However, when banks set up internet-only financial institutions and are the largest shareholder, they could be disadvantaged during the accreditation review.
The Financial Supervisory Service and Financial Services Commission has revealed a Q&A related to accreditation review when establishing an internet-only bank.
Firstly, financial authorities allow ICT (Information and Communications Technology) companies and platform operators to establish internet-only banks. They are also allowed to recruit customers through online/mobile channels, which are “the areas other than the essential parts of the commissioning regulations”.
This means that business areas other than opening a deposit account or judgment on loans will be granted to portal sites, e-commerce and telecommunications companies, allowing them to attract customers who want to make a deposit or get a loan.
Secondly, the authorities state that “it isn’t a must to use professional manpower when judging loan applicants”, and the essential part is to conduct a proper review. This means that loan appraisals can be executed through a computing system.

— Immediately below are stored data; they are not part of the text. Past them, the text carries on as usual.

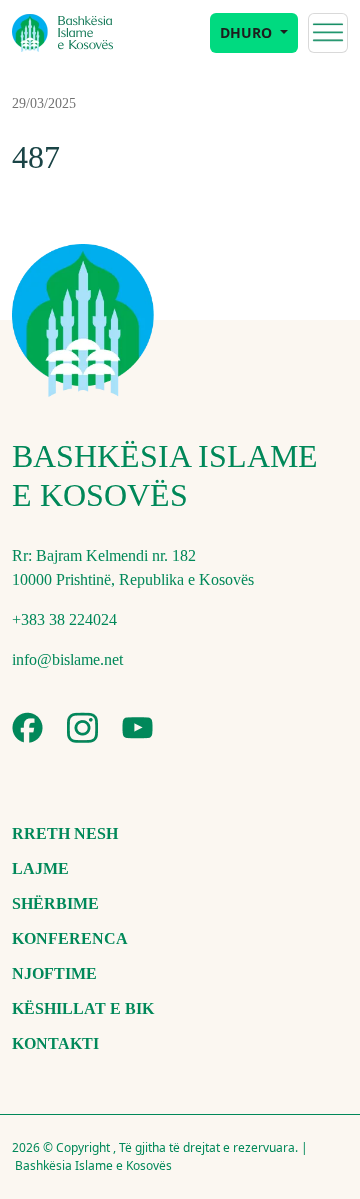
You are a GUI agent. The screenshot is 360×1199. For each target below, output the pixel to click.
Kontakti (55, 1043)
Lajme (40, 868)
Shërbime (55, 903)
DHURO (248, 32)
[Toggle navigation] (328, 33)
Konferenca (70, 938)
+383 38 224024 (64, 619)
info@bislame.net (67, 659)
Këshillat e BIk (83, 1008)
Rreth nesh (65, 833)
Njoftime (54, 973)
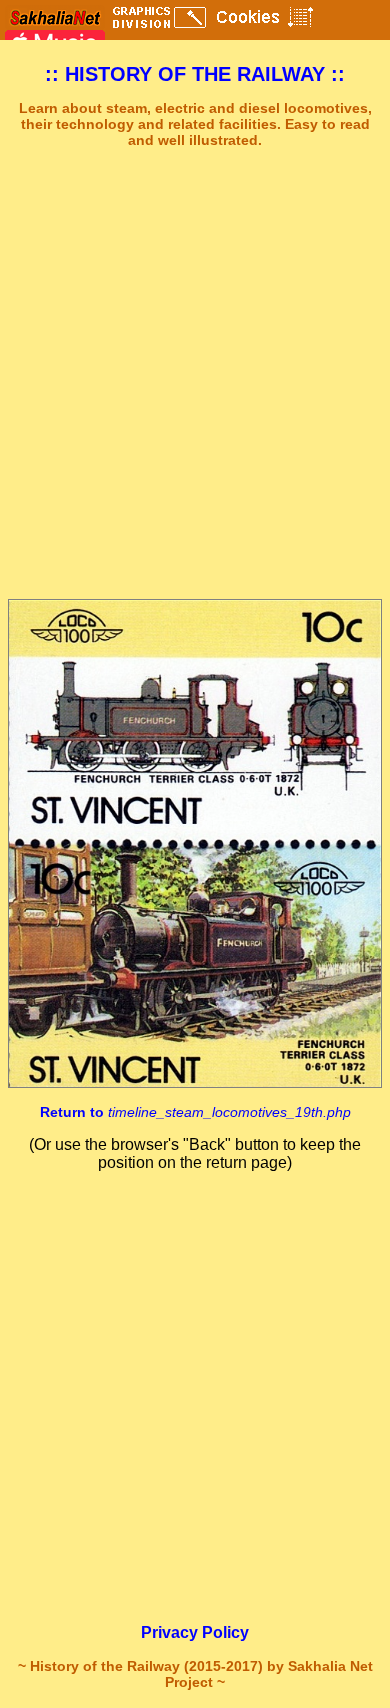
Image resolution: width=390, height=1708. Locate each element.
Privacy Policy (195, 1632)
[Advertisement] (195, 374)
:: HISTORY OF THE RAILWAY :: (195, 74)
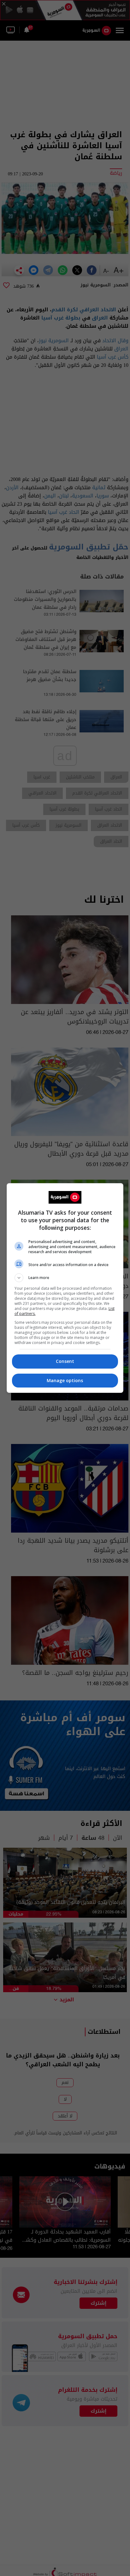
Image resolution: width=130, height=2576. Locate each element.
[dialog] (65, 1288)
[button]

Thirdly, financial authorities made it clear that when banks or bank holding companies apply to set up an internet-only bank, they will receive disadvantages, considering the purpose of internet-only banks.
It is not possible for a subsidiary of a financial holding company to own an internet-only bank as an affiliated company. However, it is possible to hold shares, as long as it is not a majority position.
There is no requirement for the size of capital, but significant capital would be seen as a positive factor.
An internet-only company also requires a board of directors, an audit committee, a committee to recommend executives, and a risk management committee, just like an ordinary bank.
Applicants have to prepare operations before the final authorization, and must launch their business within six months of authorization.